- Music: Damon Albarn
- Lyrics: Moira Buffini
- Book: Moira Buffini
- Basis: Alice's Adventures in Wonderland by Lewis Carroll Through the Looking-Glass by Lewis Carroll
- Premiere: 2 July 2015: Palace Theatre, Manchester
- Productions: 2015 Manchester 2015 London 2016 Paris

= Wonder.land =

Musical

Wonder.land (stylised as wonder.land) is a musical with music by Damon Albarn and lyrics and book by Moira Buffini. Inspired by Lewis Carroll's novels Alice's Adventures in Wonderland (1865) and Through the Looking-Glass (1871), it had its world premiere at the Palace Theatre in Manchester in July 2015 as part of the Manchester International Festival. The musical moved to London's Royal National Theatre in November 2015 before opening at the Théâtre du Châtelet in Paris in 2016. Licensing for potential future smaller scale productions is held by United Agents UK.

==Background==
The musical is inspired by the novels Alice in Wonderland and Through the Looking-Glass, written by Lewis Carroll. It was announced on 21 January 2015 that the show would premiere in July of that year as part of the Manchester International Festival, with tickets going on sale the following day. The musical, a co-production by the Manchester International Festival, the Royal National Theatre and the Théâtre du Châtelet in Paris, marks the 150th anniversary of the publication of Alice's Adventures in Wonderland.
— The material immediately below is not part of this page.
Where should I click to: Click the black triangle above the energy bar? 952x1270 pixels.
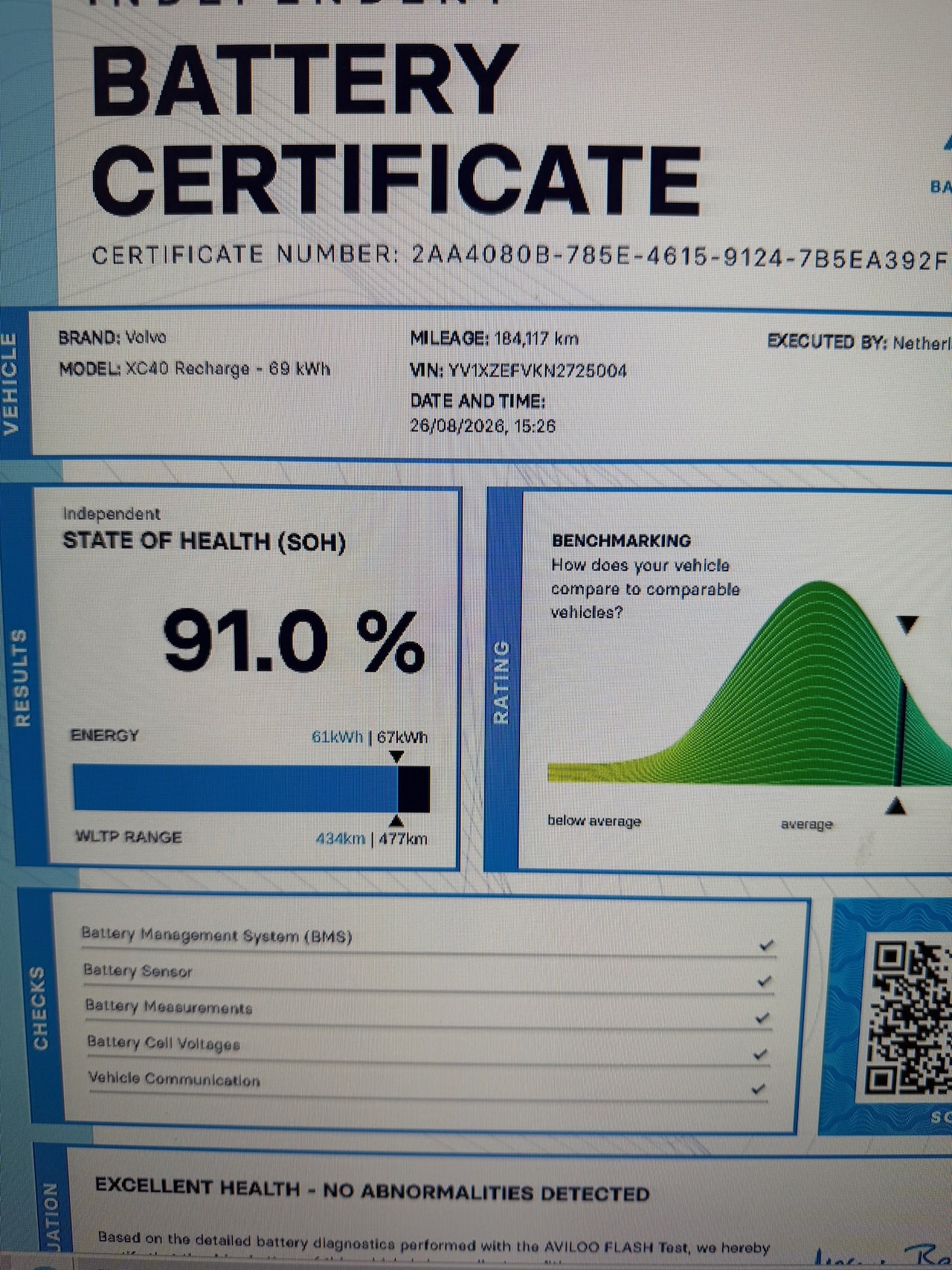coord(397,756)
The idea for a musical based on Alice in Wonderland came from Manchester International Festival artistic director Alex Poots. Damon Albarn had collaborated with the festival on Monkey: Journey to the West and Dr Dee.
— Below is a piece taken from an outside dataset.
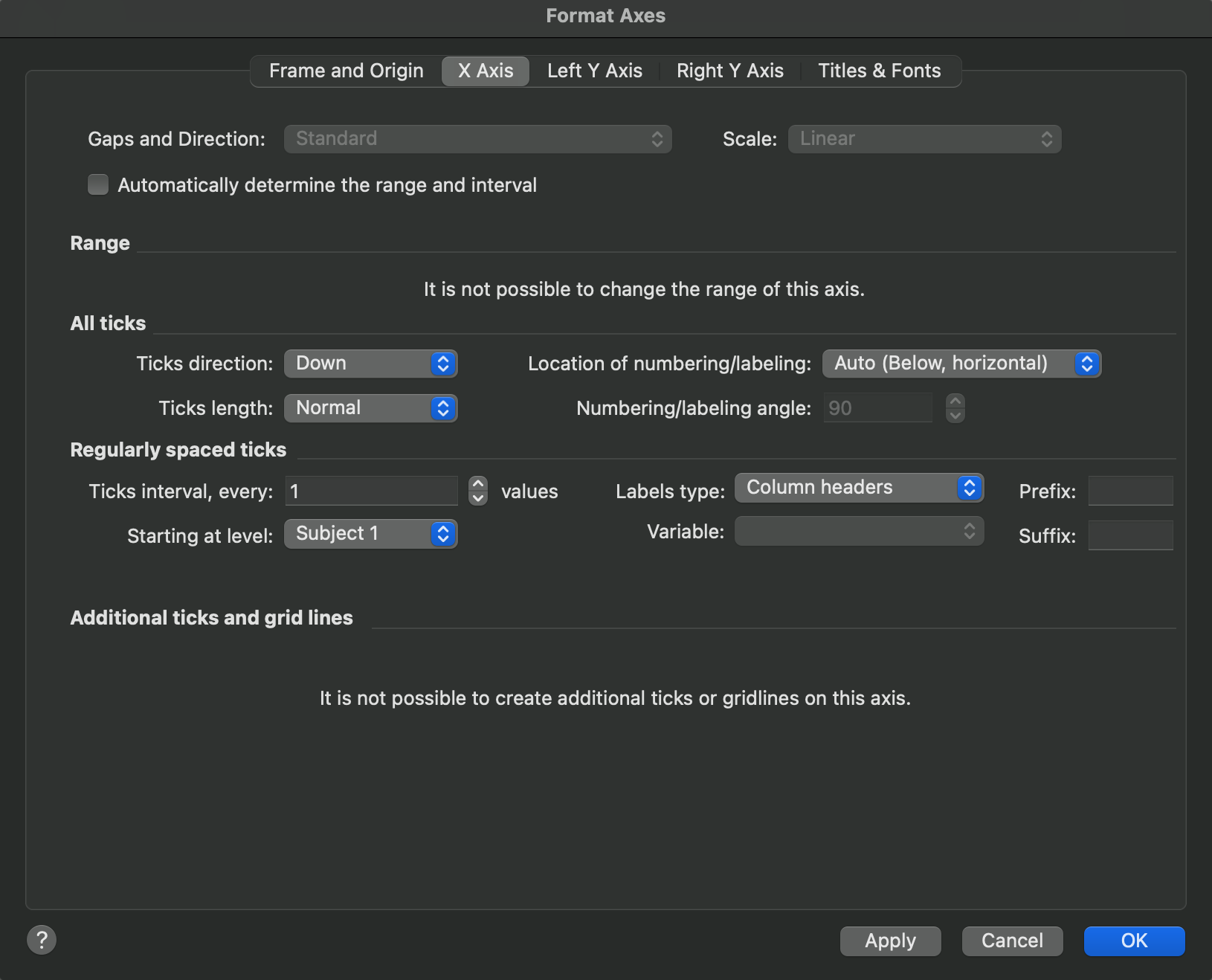Expand the Location of numbering/labeling menu

point(961,364)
The musical has a book by Moira Buffini. It was directed by Rufus Norris, with set design by Rae Smith, costume design by Katrina Lindsay, lighting design by Paule Constable, projections by 59 Productions and choreography by Javier De Frutos. The musical's score was composed by Damon Albarn, with lyrics by Moira Buffini, sound design by Paul Arditti and musical direction by David Shrubsole.

==Production history==
The musical began previews at the Palace Theatre in Manchester on 29 June 2015. It opened on 2 July for a limited run until 12 July. A revised version moved to the Royal National Theatre, where it ran at the Olivier Theatre from 27 November 2015 to 30 April 2016. The production had a limited run, from 7 to 16 June 2016, at the Theatre Du Chatelet in Paris.

== Synopsis==
This synopsis is based on the final version, as seen at the National Theatre and the Théâtre du Châtelet. Earlier performances significantly differed in songs and plot.

=== Act 1 ===
AI, the MC, explains that virtual technology is "a portal to boundless lands" ("Prologue"). Aly's mother, Bianca, is exasperated with her for spending the weekend indoors on her phone. Aly accompanies Bianca to the supermarket, and thinks that her life is being ruined by her parents due to dysfunctional problems ("Who's Ruining Your Life?")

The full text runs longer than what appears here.